Exercise directions: Can you print the section of the auditor liability passage from "With respect to" to "a stated purpose." without altering a word?

Passage given:
:::::

Thus Lord Denning’s dissenting decision in Candler V Cranes Christmas and Co was vindicated.

The relevance of this case for accountants (rather than as auditors),they often prepare special reports for a client in full knowledge that those reports or accounts are going to be used to persuade and identifiable third part ( a bank or prospective purchaser) to adopt a certain cause of action .The Hedley Byrene is often used to represent very narrow view of auditors liability to third parties – Actual knowledge of possible reliance being a necessary condition.

3.4.3.Caparo Industries Vs Dickman and others (1990)

In 1984 Caparo industries purchased 100,000 Fidelity shares in the open market .On June 12,1984, the date which the accounts (audited by Touch Ross) were published, they purchased a further 50,000 shares relying on information in the accounts, further shares where acquired. On September 4, Caparo made a bid for remainder and by October had acquired control of Fidelity. Caparo alleged that accounts on which they had relied where misleading in that an apparent pre- tax profit of the some $1.3 m should in fact be reported as a loss of $ 400,000. The plaintiff argued that Touch owed a duty of care to investors and potential investors

Held:

  • The auditors of a public company’s accounts owed no duty of care to members of the public at large who relied upon the account sin deciding to buy shares in the company.
  • A purchaser of further shares, while relying upon auditor’s report a shareholder stood in the same position as any other investing member of public to whom the auditors owed no duty.
  • The purpose of the audit was simply that of fulfilling a statutory requirements of the companies Act 1985
  • There was nothing in the statutory duties of company auditors to suggest that they were intended to protect the interest of investor in the market. In particular there was no reason why any special relationship should be held to arise simply form the fact that the affairs of the company rendered it susceptible to takeover bid.

Conclusion: though the above seems to lessen auditors duty to use skill and care because auditors are still fully liable in negligence to the companies they audit and their shareholders collectively.

3.4.4. Utramares Corpn V Touche (USA, 1930)

The auditors should not be made liable for an indeterminate amount to an indeterminate class of people ,for indeterminate period of time.

Some aspects of this view seem to be more acceptable than others. For example most people would agree that, as time passes after the publication of a set of audited accounts, less and less reliance can be placed of audited accounts, less and less reliance can be placed on them by the users because under lying economic factors may have changed significantly. Thus in determining the auditor’s liability the question the time reliance was placed would be a material consideration.

With respect to the likely classes of users there are three possible schools of thought:

  • When reporting on statutory accounts, the auditor reports to the members of the company and them only. There can be no duty of care to anyone else unless the auditor has been specifically informed of their existence and the intention to provide them with accounts for a stated purpose.

:::::

Material provided:

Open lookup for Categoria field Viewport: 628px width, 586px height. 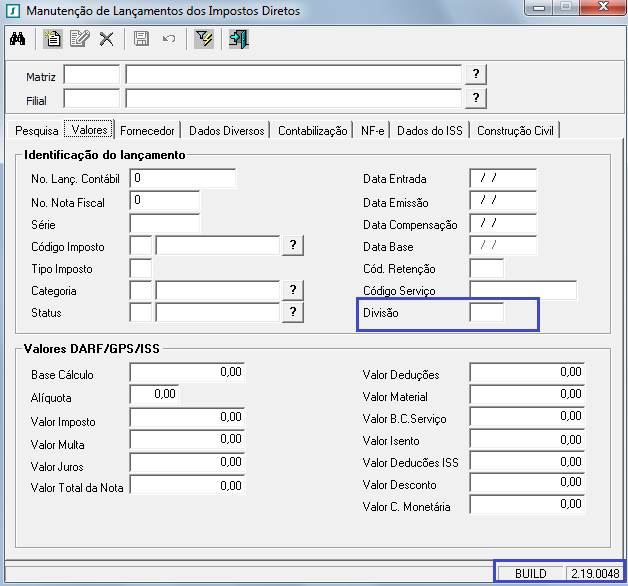(293, 290)
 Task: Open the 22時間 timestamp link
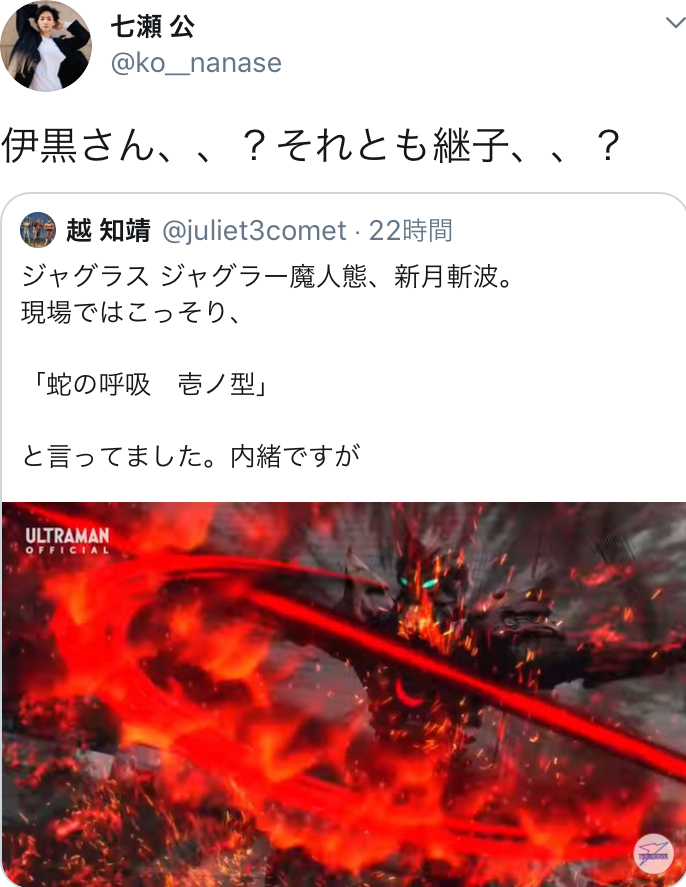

:::::

Complete response:
With respect to the likely classes of users there are three possible schools of thought:

  • When reporting on statutory accounts, the auditor reports to the members of the company and them only. There can be no duty of care to anyone else unless the auditor has been specifically informed of their existence and the intention to provide them with accounts for a stated purpose.